→ **Exercise goal**
Reproduce every one of the records below word for word, keeping each line as it is.

→ **Data shown**
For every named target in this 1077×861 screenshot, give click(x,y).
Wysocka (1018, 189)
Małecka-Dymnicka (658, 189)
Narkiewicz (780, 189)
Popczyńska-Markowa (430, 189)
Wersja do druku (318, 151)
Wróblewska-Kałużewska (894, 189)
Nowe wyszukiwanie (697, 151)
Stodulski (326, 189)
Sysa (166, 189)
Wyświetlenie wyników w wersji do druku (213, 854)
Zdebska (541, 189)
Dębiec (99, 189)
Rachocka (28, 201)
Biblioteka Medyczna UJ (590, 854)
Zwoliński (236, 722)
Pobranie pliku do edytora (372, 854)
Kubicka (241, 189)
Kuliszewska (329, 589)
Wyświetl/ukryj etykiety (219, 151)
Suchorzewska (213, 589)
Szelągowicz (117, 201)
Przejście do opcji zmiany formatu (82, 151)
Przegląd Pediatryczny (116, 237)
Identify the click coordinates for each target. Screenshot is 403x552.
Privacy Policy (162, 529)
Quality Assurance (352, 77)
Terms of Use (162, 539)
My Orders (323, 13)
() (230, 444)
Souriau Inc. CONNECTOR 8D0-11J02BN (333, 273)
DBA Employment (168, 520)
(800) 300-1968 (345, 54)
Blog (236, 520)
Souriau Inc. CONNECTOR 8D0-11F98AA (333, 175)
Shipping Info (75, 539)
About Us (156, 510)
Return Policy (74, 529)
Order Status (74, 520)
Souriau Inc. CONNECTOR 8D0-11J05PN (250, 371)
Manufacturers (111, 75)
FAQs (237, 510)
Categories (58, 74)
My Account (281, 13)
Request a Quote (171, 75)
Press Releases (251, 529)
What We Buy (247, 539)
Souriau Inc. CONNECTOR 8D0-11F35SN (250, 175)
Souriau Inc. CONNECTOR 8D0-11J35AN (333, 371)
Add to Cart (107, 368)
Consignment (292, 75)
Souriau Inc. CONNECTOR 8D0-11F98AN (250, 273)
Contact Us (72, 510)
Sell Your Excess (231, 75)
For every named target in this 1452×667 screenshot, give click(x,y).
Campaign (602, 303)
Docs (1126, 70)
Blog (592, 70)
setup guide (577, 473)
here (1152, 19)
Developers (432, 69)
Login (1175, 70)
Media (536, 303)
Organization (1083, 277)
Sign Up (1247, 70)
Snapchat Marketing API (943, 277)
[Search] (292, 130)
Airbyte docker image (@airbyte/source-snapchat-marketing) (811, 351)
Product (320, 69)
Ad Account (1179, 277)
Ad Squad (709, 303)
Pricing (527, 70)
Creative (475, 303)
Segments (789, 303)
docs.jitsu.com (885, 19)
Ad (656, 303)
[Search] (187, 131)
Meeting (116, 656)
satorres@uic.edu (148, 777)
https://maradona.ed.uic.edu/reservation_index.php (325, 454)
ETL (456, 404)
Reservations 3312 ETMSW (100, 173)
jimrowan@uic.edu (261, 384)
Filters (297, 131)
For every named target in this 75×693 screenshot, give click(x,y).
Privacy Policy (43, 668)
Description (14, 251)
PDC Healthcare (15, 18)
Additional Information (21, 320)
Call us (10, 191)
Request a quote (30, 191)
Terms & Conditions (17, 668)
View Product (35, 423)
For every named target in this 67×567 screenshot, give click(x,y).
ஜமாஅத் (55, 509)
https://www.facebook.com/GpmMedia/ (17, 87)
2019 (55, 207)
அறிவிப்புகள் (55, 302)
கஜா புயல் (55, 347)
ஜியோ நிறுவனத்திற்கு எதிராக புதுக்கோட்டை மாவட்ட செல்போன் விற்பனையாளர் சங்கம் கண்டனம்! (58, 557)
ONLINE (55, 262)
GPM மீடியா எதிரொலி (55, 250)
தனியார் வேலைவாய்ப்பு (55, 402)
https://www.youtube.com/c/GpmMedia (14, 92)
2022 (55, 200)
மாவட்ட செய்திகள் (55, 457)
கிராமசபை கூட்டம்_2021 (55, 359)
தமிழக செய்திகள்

→ **Exercise output**
For every named target in this 1077×861 screenshot, give click(x,y).
Wysocka (1018, 189)
Małecka-Dymnicka (658, 189)
Narkiewicz (780, 189)
Popczyńska-Markowa (430, 189)
Wersja do druku (318, 151)
Wróblewska-Kałużewska (894, 189)
Nowe wyszukiwanie (697, 151)
Stodulski (326, 189)
Sysa (166, 189)
Wyświetlenie wyników w wersji do druku (213, 854)
Zdebska (541, 189)
Dębiec (99, 189)
Rachocka (28, 201)
Biblioteka Medyczna UJ (590, 854)
Zwoliński (236, 722)
Pobranie pliku do edytora (372, 854)
Kubicka (241, 189)
Kuliszewska (329, 589)
Wyświetl/ukryj etykiety (219, 151)
Suchorzewska (213, 589)
Szelągowicz (117, 201)
Przejście do opcji zmiany formatu (82, 151)
Przegląd Pediatryczny (116, 237)
Identify the click coordinates for each target. Screenshot is 403x552.
Privacy Policy (162, 529)
Quality Assurance (352, 77)
Terms of Use (162, 539)
My Orders (323, 13)
() (230, 444)
Souriau Inc. CONNECTOR 8D0-11J02BN (333, 273)
DBA Employment (168, 520)
(800) 300-1968 (345, 54)
Blog (236, 520)
Souriau Inc. CONNECTOR 8D0-11F98AA (333, 175)
Shipping Info (75, 539)
About Us (156, 510)
Return Policy (74, 529)
Order Status (74, 520)
Souriau Inc. CONNECTOR 8D0-11J05PN (250, 371)
Manufacturers (111, 75)
FAQs (237, 510)
Categories (58, 74)
My Account (281, 13)
Request a Quote (171, 75)
Press Releases (251, 529)
What We Buy (247, 539)
Souriau Inc. CONNECTOR 8D0-11F35SN (250, 175)
Souriau Inc. CONNECTOR 8D0-11J35AN (333, 371)
Add to Cart (107, 368)
Consignment (292, 75)
Souriau Inc. CONNECTOR 8D0-11F98AN (250, 273)
Contact Us (72, 510)
Sell Your Excess (231, 75)
For every named target in this 1452×667 screenshot, give click(x,y).
Campaign (602, 303)
Docs (1126, 70)
Blog (592, 70)
setup guide (577, 473)
here (1152, 19)
Developers (432, 69)
Login (1175, 70)
Media (536, 303)
Organization (1083, 277)
Sign Up (1247, 70)
Snapchat Marketing API (943, 277)
[Search] (292, 130)
Airbyte docker image (@airbyte/source-snapchat-marketing) (811, 351)
Product (320, 69)
Ad Account (1179, 277)
Ad Squad (709, 303)
Pricing (527, 70)
Creative (475, 303)
Segments (789, 303)
docs.jitsu.com (885, 19)
Ad (656, 303)
[Search] (187, 131)
Meeting (116, 656)
satorres@uic.edu (148, 777)
https://maradona.ed.uic.edu/reservation_index.php (325, 454)
ETL (456, 404)
Reservations 3312 ETMSW (100, 173)
jimrowan@uic.edu (261, 384)
Filters (297, 131)
For every named target in this 75×693 screenshot, give click(x,y).
Privacy Policy (43, 668)
Description (14, 251)
PDC Healthcare (15, 18)
Additional Information (21, 320)
Call us (10, 191)
Request a quote (30, 191)
Terms & Conditions (17, 668)
View Product (35, 423)
For every named target in this 67×567 screenshot, give click(x,y).
ஜமாஅத் (55, 509)
https://www.facebook.com/GpmMedia/ (17, 87)
2019 (55, 207)
அறிவிப்புகள் (55, 302)
கஜா புயல் (55, 347)
ஜியோ நிறுவனத்திற்கு எதிராக புதுக்கோட்டை மாவட்ட செல்போன் விற்பனையாளர் சங்கம் கண்டனம்! (58, 557)
ONLINE (55, 262)
GPM மீடியா எதிரொலி (55, 250)
தனியார் வேலைவாய்ப்பு (55, 402)
https://www.youtube.com/c/GpmMedia (14, 92)
2022 (55, 200)
மாவட்ட செய்திகள் (55, 457)
கிராமசபை கூட்டம்_2021 (55, 359)
தமிழக செய்திகள்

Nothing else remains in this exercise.